I wrote it originally for Deb Layne’s next volume in the excellent anthology series, Polyphony (Forrest Aguirre stepped in for Jay Lake on this volume, but more of Forrest tomorrow). Deb is one of the best people I’ve met and was behind my book, Twenty-Six Lies/One Truth. She gave me a chance to push the boundaries in that book, and the success of the narrative in ‘There is Something So Quiet…’ owes a lot to her confidence and support then. Unfortunately, the economics of the world conspired, and the eighth volume of Polyphony didn’t happen, and in the intervening years, I never tried to sell the story elsewhere. I had never imagined it being elsewhere until last year, when myself and Stephen Michell were going through Dead Americans. I wanted to put it in because I considered it the companion piece to the final story in the book, ‘theleeharveyoswaldband’, which Deb (along with Jay Lake) published in the seventh volume of Polyphony. Music links together the two pieces, and whatever else you wish to decide is, most likely, there as well – but the link between the two is also the opportunity and support Deb Layne provided in the work and myself.
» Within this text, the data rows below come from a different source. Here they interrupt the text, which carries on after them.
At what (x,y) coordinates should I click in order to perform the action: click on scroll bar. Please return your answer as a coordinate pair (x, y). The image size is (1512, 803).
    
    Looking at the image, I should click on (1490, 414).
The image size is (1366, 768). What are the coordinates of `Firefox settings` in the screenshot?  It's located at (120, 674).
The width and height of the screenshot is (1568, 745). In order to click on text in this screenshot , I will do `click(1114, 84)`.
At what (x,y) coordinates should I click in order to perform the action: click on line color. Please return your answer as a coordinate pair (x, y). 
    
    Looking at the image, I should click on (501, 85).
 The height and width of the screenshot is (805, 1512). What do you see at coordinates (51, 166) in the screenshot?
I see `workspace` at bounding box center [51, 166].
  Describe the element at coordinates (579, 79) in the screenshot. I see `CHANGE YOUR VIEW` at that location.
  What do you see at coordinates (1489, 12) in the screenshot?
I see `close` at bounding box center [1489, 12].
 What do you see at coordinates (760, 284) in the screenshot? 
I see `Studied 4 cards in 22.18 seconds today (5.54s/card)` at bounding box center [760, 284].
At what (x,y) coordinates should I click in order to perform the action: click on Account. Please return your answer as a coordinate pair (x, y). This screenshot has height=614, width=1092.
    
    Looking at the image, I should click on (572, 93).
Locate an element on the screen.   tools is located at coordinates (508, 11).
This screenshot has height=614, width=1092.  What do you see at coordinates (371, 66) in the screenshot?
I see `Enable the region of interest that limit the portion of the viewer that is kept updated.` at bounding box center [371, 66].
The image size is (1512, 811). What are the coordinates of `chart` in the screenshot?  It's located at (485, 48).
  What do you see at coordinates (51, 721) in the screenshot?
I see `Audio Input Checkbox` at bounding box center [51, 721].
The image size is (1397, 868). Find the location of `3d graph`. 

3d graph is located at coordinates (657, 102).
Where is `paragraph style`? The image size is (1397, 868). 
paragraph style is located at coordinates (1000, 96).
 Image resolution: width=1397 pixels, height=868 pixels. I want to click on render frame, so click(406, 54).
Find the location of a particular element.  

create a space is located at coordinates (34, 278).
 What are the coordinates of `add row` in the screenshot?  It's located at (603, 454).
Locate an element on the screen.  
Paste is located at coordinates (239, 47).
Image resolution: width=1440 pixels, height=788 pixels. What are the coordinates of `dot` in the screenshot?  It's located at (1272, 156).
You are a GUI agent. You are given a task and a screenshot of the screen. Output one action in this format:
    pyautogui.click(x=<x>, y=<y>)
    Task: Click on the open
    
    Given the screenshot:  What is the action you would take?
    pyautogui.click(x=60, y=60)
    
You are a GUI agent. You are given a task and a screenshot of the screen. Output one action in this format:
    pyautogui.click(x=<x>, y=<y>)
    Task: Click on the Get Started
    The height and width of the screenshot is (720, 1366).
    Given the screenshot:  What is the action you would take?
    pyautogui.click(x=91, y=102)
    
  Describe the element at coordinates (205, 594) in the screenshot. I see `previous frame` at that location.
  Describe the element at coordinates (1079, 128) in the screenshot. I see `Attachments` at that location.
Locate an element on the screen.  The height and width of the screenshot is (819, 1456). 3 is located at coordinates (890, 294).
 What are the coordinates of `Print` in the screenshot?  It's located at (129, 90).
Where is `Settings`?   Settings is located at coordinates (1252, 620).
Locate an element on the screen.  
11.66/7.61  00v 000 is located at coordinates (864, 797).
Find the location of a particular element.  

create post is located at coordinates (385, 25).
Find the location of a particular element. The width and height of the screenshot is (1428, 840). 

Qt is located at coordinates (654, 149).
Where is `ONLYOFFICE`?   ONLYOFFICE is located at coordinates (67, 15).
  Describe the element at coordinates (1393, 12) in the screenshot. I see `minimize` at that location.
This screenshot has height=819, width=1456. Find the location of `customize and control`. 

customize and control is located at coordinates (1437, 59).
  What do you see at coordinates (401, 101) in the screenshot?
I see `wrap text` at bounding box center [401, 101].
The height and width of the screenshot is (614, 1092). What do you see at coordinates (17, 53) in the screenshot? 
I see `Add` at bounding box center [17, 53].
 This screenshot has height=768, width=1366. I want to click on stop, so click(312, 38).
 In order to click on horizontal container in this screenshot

‘There is Something So Empty and Quiet Inside of You That It Must be Precious’ is a story that I get a deep personal satisfaction out of the structure of. It is one of the rare stories I have written that I feel, when I go over it, that the last line unlocks a deeper, more important meaning to the piece, one that allows for a second reading to take place. As with all things, the mileage of the reader varies, and certainly, in my experience, what the author often thinks and feels is at times dramatically different to the reader, which is one of the joys of being read, but in this particular case, I do feel a deep sense of something falling into place exactly how I wanted it to do so, and for that, I have always thought well of it.
Well, that and the fact that it has the longest title I have ever written, which is its own prize if, like me, you have a long history of people telling you how awful your titles are.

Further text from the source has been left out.